(Pixel coordinate grounding data)
▬▬▬

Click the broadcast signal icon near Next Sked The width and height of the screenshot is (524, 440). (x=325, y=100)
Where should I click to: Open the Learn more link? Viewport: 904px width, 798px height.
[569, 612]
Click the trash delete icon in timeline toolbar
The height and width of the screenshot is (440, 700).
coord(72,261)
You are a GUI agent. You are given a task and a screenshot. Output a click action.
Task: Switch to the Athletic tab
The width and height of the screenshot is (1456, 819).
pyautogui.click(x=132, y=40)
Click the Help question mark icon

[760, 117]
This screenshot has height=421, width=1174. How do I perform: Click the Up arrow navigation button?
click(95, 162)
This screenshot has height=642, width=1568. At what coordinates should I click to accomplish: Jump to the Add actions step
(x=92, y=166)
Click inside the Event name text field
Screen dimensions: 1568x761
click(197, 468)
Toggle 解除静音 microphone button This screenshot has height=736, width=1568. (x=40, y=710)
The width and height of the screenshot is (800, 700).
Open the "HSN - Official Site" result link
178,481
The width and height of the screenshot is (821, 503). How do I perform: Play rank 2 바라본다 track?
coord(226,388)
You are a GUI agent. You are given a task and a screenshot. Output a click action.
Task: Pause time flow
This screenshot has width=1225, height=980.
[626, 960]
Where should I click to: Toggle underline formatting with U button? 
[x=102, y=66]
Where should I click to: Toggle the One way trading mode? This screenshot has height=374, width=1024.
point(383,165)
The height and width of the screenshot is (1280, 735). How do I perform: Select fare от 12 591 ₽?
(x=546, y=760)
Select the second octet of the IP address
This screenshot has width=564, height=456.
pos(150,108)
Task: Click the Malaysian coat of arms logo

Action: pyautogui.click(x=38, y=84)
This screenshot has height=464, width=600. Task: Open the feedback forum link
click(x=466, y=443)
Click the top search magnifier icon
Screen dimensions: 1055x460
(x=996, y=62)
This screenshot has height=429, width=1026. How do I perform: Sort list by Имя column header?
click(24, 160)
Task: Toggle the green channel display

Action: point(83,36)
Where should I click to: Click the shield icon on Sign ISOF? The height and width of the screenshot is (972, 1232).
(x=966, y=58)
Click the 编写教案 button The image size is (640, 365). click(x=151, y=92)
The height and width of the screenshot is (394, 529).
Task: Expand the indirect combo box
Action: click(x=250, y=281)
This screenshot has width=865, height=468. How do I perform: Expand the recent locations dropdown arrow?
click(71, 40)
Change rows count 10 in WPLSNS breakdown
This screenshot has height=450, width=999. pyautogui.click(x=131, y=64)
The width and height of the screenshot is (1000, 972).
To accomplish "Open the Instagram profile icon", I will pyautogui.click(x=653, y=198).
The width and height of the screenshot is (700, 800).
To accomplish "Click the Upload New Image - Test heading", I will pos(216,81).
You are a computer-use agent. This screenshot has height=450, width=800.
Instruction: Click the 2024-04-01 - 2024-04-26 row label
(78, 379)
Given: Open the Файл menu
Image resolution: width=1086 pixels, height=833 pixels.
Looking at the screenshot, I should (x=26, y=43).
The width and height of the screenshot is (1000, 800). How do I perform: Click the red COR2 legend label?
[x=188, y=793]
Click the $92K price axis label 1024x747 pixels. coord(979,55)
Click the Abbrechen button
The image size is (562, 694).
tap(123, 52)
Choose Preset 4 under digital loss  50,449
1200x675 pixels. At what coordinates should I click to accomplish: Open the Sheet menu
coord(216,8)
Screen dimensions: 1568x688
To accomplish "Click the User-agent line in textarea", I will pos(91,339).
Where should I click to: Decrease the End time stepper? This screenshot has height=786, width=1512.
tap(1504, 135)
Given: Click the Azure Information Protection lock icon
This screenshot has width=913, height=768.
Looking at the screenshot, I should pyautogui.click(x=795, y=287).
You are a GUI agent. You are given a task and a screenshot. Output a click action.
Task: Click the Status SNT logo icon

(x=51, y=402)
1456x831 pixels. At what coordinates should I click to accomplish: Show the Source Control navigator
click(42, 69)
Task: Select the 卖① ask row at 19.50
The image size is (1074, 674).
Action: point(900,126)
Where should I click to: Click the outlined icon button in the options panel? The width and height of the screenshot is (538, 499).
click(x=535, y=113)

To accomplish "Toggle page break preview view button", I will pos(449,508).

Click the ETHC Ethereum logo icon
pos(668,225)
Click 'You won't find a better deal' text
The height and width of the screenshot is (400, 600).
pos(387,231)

▬▬▬

The entries above hold a line with "The image size is (562, 694)." and a later line with "Click 'You won't find a better deal' text". Write out exactly those lines and all lines between, nothing more.

Task solution:
The image size is (562, 694).
tap(123, 52)
Choose Preset 4 under digital loss  50,449
1200x675 pixels. At what coordinates should I click to accomplish: Open the Sheet menu
coord(216,8)
Screen dimensions: 1568x688
To accomplish "Click the User-agent line in textarea", I will pos(91,339).
Where should I click to: Decrease the End time stepper? This screenshot has height=786, width=1512.
tap(1504, 135)
Given: Click the Azure Information Protection lock icon
This screenshot has width=913, height=768.
Looking at the screenshot, I should pyautogui.click(x=795, y=287).
You are a GUI agent. You are given a task and a screenshot. Output a click action.
Task: Click the Status SNT logo icon

(x=51, y=402)
1456x831 pixels. At what coordinates should I click to accomplish: Show the Source Control navigator
click(42, 69)
Task: Select the 卖① ask row at 19.50
The image size is (1074, 674).
Action: point(900,126)
Where should I click to: Click the outlined icon button in the options panel? The width and height of the screenshot is (538, 499).
click(x=535, y=113)

To accomplish "Toggle page break preview view button", I will pos(449,508).

Click the ETHC Ethereum logo icon
pos(668,225)
Click 'You won't find a better deal' text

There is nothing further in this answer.